Passage:

========

When we take out life insurance policies with banks or insurance companies, we are presented with a health questionnaire which, in most cases, we sign without carefully reading the questions about our health status. There have even been cases where people have signed a blank proposal which is then completed by an employee of the insurance company. This is a major mistake since, when the event covered by the policy (death or illness) occurs, it can block a payout to the beneficiaries of the insurance.

Article 10 of Law 50/1980, of October 8, 1980, concerning insurance policies, authorizes an insurer to block payments to the beneficiaries of a policy if its holder has fraudulently concealed known and relevant information about their state of health, about which they were specifically asked, and which had an effect on the claimed permanent full disability or, if applicable, death.
Even if the health questionnaire does not reference the condition suffered by the policy holder, and the illness was not the cause of incapacity or death, it remains obligatory to inform an insurer of it to be able to collect payment.
In its recent ruling of 15th November 2021, the Civil Chamber of the Supreme Court rejected a claim against an insurer because it was not possible to determine negligence on the part of the insurance company simply because it did no carry out a medical check to verify possible illnesses, since the policy holder’s failure to declare antecedents of his own mental health about which he was asked exempted it from having to pay out because “the insurer could not be required to carry out indeterminate checks for possible illnesses as, given the negative answers provided in the original questionnaire, it would have subjected the insured party to an investigation in genere”.

========

Directions: List every condition the life insurance passage gives under Article 10 of Law 50/1980 that lets an insurer block payments to a policy's beneficiaries.

========

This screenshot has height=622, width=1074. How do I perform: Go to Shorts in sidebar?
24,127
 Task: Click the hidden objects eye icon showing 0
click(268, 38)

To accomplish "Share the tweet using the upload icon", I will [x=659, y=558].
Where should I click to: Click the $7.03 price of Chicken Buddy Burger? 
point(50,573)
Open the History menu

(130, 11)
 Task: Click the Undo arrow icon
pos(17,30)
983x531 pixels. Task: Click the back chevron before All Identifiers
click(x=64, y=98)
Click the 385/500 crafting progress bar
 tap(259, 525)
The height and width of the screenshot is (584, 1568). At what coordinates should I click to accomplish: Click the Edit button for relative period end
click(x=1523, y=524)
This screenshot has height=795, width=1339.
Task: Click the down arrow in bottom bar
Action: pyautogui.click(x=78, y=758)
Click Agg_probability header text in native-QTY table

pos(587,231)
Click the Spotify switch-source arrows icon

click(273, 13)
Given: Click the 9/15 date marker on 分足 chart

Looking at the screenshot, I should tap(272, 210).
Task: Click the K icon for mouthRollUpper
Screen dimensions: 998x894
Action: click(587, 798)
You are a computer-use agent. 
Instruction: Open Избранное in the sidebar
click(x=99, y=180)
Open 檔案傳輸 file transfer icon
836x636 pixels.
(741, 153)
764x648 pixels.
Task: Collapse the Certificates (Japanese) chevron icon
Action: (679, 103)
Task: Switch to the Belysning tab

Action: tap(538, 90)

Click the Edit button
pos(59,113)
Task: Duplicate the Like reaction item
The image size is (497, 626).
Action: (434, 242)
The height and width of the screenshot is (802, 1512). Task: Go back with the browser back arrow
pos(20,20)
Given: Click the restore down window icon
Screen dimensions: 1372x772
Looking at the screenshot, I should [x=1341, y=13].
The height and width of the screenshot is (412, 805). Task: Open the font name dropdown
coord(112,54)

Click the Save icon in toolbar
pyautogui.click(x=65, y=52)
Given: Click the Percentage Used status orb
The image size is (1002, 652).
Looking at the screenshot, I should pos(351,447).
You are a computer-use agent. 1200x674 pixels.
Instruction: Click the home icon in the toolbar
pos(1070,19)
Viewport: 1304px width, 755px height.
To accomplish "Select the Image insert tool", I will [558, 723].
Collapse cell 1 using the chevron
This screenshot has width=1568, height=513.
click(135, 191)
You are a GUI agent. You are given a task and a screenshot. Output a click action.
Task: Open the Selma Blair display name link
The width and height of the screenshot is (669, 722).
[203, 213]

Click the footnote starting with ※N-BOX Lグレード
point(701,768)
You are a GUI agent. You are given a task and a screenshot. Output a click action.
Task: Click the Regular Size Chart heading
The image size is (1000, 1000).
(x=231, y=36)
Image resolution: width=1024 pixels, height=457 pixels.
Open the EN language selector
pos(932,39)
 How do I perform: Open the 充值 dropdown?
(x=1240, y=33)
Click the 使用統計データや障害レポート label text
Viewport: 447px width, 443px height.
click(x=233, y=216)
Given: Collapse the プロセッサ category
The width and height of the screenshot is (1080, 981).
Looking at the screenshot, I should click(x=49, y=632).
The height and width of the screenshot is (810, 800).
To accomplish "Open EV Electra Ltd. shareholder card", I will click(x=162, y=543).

========

Solved problem:
- The policy holder concealed information about their state of health fraudulently.
- The information was known to the holder and relevant.
- The holder was specifically asked about it.
- It had an effect on the claimed permanent full disability or, if applicable, death.